Para Rhaizen, los días en Japón fueron transformadores. Sin entender la carga que sus padres llevaban, se lanzó de lleno en la cultura que lo rodeaba. Se hizo amigo de niños locales, aprendió rápidamente el idioma, y se inscribió en clases de kendo gracias a una recomendación de un vecino. Fue ahí, en las enseñanzas del maestro Tanaka, donde empezó a comprender los valores del honor y la disciplina.
—El camino del samurái no es solo manejar una espada, joven Rhaizen —le decía Tanaka con una mirada sabia—. Es una forma de vivir, una conexión con algo más grande que nosotros.
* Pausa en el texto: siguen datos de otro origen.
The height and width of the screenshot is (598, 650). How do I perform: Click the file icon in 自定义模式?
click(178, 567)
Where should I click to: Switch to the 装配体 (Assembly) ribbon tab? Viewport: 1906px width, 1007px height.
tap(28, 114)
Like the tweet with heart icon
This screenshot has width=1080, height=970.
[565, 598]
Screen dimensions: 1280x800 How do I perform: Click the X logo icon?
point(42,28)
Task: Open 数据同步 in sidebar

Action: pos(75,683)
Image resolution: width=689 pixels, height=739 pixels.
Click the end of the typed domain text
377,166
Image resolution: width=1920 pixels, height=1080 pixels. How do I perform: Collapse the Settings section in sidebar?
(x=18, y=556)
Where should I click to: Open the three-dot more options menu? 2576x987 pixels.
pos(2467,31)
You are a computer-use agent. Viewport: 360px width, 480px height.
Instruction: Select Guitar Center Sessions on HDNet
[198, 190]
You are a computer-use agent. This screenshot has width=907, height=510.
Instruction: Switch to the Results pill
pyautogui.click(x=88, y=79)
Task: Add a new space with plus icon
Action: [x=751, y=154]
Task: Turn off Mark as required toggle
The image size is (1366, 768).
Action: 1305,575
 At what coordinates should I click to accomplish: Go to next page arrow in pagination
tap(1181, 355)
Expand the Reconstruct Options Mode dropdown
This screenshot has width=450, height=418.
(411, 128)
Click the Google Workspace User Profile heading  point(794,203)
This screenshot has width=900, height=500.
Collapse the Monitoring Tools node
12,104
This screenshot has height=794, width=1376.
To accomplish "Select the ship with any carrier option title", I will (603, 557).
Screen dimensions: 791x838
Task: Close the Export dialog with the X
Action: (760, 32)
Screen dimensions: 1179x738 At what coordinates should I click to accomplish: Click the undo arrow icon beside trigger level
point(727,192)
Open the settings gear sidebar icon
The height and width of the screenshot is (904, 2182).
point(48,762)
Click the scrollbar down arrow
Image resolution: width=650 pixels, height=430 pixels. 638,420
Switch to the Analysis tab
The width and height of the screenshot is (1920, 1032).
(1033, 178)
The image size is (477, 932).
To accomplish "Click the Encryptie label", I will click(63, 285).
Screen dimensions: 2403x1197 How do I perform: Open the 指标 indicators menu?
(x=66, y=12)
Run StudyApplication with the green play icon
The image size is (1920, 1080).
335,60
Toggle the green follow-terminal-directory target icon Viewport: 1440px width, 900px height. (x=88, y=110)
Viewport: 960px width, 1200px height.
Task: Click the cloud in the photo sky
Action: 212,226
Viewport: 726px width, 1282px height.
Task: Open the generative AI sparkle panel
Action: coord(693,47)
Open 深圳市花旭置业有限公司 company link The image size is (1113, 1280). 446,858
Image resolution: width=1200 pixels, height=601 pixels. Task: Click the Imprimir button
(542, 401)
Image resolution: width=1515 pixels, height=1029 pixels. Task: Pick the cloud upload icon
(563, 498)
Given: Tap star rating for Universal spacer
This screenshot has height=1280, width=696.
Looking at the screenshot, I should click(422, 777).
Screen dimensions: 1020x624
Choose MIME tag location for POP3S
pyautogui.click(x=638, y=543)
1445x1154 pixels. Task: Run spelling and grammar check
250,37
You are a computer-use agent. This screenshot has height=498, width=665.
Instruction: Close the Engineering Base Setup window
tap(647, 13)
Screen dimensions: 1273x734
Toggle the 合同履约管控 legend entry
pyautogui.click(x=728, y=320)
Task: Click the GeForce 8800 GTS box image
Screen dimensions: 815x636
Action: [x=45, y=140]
Rhaizen se destacó rápidamente en el kendo. A pesar de su habilidad, Tanaka le recordaba constantemente:
—No te apresures. Un samurái no busca vencer; busca superarse a sí mismo.
Con el tiempo, Rhaizen comenzó a entender el significado de esas palabras. Pasaba tardes en el dojo, practicando en silencio, mientras el resto del mundo parecía desvanecerse. A menudo exploraba los templos cercanos, donde se encontraba con pequeños detalles de la historia de los samuráis: viejas inscripciones, estatuas de guerreros y relatos en los pergaminos que leía con fascinación.
Mientras él se sumergía en esta nueva pasión, la tensión en casa crecía. Una noche, Evelyn encontró una ventana rota en el estudio de Mark, pero todo parecía estar intacto. Sin embargo, en el suelo había un papel con un símbolo extraño que Mark reconoció de inmediato.
—¿Qué significa esto? —preguntó Evelyn en voz baja.
—No lo sé —respondió Mark, tratando de calmarla—, pero creo que alguien sabe más de lo que imaginamos.
Ajeno a la preocupación de sus padres, Rhaizen seguía explorando su amor por la cultura samurái, sin saber que pronto necesitaría todas las lecciones aprendidas para enfrentarse a un destino que cambiaría su vida para siempre.